Will Haven sounds like I feel right now. The way they play their midtempo riffs not only creates an ideal musical environment for moshing, it also generates a steadily building intensity, as on songs like "Choke", the opening track on this EP. None of the riffs have more than three or four chords, and all of them have the same form of head-nodding propulsion to them, but somehow the changes between them combine together to keep things building. Overtop of this musical background, Grady keeps screaming, managing to communicate volumes of anguish in each bloodcurdling howl. Finally, after several runs through variations of standard verse-chorus-bridge song structure, the volume drops as the rhythm section stops playing and the guitar player kills the distortion and strums a few quiet, ringing chords. It feels like a culmination of all of the tension built during the song thus far, but of course, once the band kicks back in, all of that tension comes back like it never went away. Moments like this are used rarely in Will Haven songs, but are one of the things they do best, using the breaks in the steady pounding to make that pounding hit all the harder when it does return. And it always returns.
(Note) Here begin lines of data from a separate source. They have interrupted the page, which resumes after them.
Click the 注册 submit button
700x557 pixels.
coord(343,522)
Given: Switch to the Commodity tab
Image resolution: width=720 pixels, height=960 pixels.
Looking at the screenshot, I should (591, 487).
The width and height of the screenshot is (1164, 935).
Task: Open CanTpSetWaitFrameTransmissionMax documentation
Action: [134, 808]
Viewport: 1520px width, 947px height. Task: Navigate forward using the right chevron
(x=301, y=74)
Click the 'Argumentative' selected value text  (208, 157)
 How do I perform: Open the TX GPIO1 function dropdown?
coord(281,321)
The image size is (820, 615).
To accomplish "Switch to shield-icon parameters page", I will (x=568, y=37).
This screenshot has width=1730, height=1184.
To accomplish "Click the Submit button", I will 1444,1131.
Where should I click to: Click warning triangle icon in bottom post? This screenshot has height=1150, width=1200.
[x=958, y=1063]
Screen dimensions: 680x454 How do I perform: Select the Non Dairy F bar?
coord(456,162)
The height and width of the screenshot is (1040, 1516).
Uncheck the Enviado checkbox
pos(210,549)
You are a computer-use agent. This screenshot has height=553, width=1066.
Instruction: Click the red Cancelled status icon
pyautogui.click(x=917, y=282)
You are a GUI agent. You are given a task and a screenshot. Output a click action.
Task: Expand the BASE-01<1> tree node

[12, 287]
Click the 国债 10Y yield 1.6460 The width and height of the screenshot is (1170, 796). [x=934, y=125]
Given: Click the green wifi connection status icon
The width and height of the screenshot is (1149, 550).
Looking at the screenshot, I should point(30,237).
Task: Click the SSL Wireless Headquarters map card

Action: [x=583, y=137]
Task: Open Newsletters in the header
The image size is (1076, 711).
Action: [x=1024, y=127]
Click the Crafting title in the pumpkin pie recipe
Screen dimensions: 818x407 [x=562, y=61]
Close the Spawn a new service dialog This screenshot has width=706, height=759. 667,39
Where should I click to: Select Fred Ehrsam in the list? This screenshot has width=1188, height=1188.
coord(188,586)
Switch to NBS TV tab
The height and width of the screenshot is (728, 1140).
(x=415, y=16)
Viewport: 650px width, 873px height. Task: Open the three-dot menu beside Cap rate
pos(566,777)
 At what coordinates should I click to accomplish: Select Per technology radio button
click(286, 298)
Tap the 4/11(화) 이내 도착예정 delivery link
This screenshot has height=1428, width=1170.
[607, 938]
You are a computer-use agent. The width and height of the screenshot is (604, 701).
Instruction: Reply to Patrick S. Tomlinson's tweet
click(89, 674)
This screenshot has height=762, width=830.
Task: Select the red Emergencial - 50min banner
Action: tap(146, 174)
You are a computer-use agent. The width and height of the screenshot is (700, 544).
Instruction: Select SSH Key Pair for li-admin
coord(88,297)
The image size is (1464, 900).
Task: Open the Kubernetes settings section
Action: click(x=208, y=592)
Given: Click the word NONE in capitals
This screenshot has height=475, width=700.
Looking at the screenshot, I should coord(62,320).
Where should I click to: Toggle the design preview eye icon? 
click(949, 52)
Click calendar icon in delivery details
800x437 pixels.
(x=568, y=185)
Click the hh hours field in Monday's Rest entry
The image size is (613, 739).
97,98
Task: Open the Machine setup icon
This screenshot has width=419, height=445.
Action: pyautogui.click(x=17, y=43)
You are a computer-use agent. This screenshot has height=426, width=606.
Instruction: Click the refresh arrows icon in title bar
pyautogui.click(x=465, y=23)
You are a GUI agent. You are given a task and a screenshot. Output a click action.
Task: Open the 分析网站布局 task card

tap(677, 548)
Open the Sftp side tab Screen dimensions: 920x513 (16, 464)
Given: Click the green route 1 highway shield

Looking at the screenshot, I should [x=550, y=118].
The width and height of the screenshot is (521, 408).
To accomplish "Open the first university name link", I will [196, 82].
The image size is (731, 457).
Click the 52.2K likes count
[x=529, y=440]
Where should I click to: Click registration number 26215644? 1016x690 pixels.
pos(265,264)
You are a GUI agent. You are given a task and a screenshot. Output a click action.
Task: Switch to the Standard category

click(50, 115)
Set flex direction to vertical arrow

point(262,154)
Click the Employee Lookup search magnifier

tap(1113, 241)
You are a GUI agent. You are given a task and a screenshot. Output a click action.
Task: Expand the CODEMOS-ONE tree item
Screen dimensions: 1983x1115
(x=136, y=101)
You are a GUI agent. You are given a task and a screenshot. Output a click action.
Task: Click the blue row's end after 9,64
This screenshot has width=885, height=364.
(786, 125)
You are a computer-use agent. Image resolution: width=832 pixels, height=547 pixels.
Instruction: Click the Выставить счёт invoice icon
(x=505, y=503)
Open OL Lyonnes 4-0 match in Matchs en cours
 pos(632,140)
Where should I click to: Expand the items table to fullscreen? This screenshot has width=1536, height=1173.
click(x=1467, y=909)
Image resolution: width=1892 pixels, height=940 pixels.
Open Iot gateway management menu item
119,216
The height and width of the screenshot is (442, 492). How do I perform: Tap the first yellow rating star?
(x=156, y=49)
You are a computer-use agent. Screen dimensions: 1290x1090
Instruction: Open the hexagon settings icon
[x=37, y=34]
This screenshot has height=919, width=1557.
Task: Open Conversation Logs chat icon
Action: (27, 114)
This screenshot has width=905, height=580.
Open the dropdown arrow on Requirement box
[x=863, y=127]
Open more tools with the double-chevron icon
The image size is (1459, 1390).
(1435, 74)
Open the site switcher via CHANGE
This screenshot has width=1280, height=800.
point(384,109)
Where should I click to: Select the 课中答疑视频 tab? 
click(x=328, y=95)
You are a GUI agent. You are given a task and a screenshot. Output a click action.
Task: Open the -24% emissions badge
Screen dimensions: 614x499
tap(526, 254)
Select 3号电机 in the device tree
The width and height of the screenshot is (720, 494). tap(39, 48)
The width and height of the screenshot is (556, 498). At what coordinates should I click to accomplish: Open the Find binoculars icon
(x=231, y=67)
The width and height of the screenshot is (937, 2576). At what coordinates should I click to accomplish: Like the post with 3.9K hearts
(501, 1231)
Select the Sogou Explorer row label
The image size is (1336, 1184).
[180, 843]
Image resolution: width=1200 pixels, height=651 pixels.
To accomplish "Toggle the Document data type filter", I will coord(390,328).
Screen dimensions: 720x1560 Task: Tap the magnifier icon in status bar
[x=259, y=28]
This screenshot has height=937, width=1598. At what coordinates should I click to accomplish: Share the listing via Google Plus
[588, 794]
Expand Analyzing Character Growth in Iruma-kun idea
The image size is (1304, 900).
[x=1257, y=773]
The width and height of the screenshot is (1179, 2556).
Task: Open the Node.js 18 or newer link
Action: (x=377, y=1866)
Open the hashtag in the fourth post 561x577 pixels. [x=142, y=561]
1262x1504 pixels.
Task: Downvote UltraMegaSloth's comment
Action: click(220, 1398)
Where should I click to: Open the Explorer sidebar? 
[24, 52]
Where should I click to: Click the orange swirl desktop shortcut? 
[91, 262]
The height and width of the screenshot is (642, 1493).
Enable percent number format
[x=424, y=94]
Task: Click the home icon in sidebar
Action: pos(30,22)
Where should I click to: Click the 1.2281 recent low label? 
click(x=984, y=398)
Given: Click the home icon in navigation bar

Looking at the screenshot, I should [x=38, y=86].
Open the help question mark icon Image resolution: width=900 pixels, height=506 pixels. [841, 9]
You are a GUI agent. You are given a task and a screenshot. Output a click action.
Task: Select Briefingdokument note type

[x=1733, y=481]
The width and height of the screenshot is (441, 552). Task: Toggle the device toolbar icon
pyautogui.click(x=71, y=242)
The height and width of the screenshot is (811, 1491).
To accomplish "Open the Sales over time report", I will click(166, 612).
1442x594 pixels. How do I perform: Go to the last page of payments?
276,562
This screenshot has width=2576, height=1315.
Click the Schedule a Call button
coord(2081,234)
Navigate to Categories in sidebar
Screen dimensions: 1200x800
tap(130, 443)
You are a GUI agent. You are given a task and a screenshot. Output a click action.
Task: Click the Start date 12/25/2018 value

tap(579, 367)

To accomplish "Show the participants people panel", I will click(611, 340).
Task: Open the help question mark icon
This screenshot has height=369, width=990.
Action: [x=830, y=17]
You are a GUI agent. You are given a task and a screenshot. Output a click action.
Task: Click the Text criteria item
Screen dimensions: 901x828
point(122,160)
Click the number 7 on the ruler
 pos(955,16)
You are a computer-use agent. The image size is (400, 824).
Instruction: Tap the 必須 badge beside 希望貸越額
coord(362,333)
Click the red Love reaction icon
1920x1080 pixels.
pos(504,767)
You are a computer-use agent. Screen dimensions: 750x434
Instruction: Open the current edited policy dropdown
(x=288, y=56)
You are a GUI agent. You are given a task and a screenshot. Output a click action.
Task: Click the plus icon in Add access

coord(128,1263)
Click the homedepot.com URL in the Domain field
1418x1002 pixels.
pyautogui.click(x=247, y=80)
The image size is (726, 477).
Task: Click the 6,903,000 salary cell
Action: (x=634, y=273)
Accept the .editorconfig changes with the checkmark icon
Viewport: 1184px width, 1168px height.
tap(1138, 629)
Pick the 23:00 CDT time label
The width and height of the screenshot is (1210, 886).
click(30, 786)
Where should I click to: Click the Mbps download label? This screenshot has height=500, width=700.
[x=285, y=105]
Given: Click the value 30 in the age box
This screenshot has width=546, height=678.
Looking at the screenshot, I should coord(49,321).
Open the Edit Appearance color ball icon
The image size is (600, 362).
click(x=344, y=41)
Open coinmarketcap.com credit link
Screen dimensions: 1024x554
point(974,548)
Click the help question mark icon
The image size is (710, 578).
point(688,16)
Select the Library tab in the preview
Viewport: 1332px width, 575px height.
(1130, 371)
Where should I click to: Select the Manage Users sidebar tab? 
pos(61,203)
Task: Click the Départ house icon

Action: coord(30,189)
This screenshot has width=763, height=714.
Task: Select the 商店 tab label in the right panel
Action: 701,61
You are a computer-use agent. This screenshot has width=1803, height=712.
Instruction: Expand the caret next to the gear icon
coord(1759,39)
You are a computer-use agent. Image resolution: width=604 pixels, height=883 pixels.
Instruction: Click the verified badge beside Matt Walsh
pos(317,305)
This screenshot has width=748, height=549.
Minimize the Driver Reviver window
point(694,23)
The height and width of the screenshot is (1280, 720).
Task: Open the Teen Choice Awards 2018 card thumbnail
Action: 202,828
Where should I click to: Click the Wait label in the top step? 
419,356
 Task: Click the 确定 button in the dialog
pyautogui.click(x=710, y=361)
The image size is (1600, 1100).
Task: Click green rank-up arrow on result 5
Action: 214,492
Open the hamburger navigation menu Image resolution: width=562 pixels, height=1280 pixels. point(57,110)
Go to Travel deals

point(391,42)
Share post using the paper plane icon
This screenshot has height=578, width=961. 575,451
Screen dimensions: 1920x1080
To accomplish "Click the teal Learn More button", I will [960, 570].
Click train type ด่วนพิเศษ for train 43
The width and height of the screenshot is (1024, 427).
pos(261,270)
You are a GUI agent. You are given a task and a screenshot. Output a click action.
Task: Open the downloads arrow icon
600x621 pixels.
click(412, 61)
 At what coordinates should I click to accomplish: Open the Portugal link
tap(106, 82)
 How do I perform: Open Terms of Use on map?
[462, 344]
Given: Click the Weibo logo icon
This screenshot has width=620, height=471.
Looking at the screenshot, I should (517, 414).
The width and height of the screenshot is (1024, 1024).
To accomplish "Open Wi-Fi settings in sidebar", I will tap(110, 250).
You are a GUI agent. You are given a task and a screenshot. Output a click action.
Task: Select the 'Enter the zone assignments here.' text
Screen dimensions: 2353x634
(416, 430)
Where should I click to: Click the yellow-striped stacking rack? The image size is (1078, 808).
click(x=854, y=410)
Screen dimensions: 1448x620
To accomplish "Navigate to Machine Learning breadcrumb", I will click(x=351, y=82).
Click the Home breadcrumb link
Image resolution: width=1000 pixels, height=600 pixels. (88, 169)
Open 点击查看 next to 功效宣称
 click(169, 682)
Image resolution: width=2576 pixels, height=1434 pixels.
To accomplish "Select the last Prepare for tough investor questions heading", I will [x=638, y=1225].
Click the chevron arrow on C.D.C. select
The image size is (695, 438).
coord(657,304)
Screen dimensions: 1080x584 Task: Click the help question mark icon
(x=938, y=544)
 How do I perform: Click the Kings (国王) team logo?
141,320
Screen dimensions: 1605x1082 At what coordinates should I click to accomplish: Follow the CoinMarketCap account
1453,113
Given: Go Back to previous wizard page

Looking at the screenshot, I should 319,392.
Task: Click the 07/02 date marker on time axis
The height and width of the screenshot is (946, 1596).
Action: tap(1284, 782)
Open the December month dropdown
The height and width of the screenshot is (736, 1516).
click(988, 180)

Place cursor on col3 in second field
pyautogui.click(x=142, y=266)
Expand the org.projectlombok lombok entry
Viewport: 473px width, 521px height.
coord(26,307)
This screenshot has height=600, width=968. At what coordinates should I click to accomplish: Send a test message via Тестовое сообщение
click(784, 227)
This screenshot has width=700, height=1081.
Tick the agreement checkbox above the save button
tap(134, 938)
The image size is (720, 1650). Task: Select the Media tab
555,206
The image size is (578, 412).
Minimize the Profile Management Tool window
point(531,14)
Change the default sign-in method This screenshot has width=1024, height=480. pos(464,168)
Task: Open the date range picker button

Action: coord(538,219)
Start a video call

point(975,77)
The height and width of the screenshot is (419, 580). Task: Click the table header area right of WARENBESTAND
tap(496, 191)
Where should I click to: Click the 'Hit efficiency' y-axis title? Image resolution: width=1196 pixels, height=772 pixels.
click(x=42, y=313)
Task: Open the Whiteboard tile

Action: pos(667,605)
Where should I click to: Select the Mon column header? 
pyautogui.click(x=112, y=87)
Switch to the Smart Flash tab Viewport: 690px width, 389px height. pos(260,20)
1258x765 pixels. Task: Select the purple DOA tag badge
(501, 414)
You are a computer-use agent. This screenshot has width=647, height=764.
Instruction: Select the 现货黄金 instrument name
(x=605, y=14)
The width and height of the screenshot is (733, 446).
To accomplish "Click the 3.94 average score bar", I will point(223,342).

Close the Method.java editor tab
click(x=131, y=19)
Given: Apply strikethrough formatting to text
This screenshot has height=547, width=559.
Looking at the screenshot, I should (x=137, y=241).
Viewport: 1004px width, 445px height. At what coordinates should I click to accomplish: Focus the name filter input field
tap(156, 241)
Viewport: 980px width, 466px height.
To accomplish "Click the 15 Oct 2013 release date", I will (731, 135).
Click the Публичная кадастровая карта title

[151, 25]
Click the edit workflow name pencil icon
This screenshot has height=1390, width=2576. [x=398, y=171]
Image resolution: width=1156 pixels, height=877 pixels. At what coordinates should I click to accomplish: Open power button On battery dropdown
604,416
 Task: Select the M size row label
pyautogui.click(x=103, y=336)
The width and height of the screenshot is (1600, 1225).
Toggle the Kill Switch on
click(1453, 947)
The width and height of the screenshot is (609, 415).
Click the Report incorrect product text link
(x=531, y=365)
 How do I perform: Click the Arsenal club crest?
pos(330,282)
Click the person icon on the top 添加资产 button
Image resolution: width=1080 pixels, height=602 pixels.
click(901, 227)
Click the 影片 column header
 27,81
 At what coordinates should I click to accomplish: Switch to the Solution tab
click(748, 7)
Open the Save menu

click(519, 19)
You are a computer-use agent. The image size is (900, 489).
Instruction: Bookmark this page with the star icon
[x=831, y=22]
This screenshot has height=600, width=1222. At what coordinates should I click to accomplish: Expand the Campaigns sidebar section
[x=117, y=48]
"Veg" is probably the best song here. It's sorta weird for me, because this record is something I've been listening to as a reflection of my inner emotional state. This song, though, is pretty obviously about vegetarianism. The only lyrics on the whole record that I can understand come during a quiet part on this song, when I hear Grady mutter "...factory farms." That's cool, I guess, but it really doesn't have anything to do with the reasons I keep playing this EP over and over. I have been choosing to ignore this brief insight into Will Haven's lyrical subject matter. It doesn't matter, really. What matters is the visceral jolt this song gives me. The quiet parts that begin the song and occur about halfway through are the best tension-breakers on the entire album. The first heavy riff in this song sounds monstrous after the near-inaudible guitar intro. This song also has the best chorus on the album, mixing a standard three-chord intense midtempo riff with a chugging interlude that breaks up the pounding with an even more intense variation on the theme. The second quiet part here comes after the second chorus, and when the band kicks back in, it nearly blows your hair back. The band plays one more verse, Grady screaming over it all, then makes as if to go back into the chorus, only to have everything drop out except for the guitars, which strum a high chord slower and slower as the song fades away. It sounds like the song is a car, and it's just been driven off a cliff at 100 miles per hour. It feels sort of anticlimactic, but that feeling works here, somehow.

"Both Ways", which comes towards the end of the EP, is another of my favorite moments, mainly because it's Grady's most intense vocal performance. I mean, the whole album is intense, and he's screaming his head off pretty much the whole time, but he never sounds quite so fired up as he does towards the end of this song. At one point, there's a long instrumental break that trails off into just bass and drums carrying on the riff as the guitar first feeds back and then starts strumming single, undistorted chords. When the distortion finally kicks back in, Grady screams like every other scream on the album has just been a warmup. He sounds like his throat is going to explode into a million pieces while you're listening to the song. It's insane.

Considering how much I've been playing this EP lately, I'm almost glad that I haven't been hanging out with many people. I recognize that the monotony of tempo and the constant intense screaming might get old for some people after a while. Right now, though, I'm not one of those people. Right now, the more I hear this EP, the more I want to hear it. It just sounds right, somehow.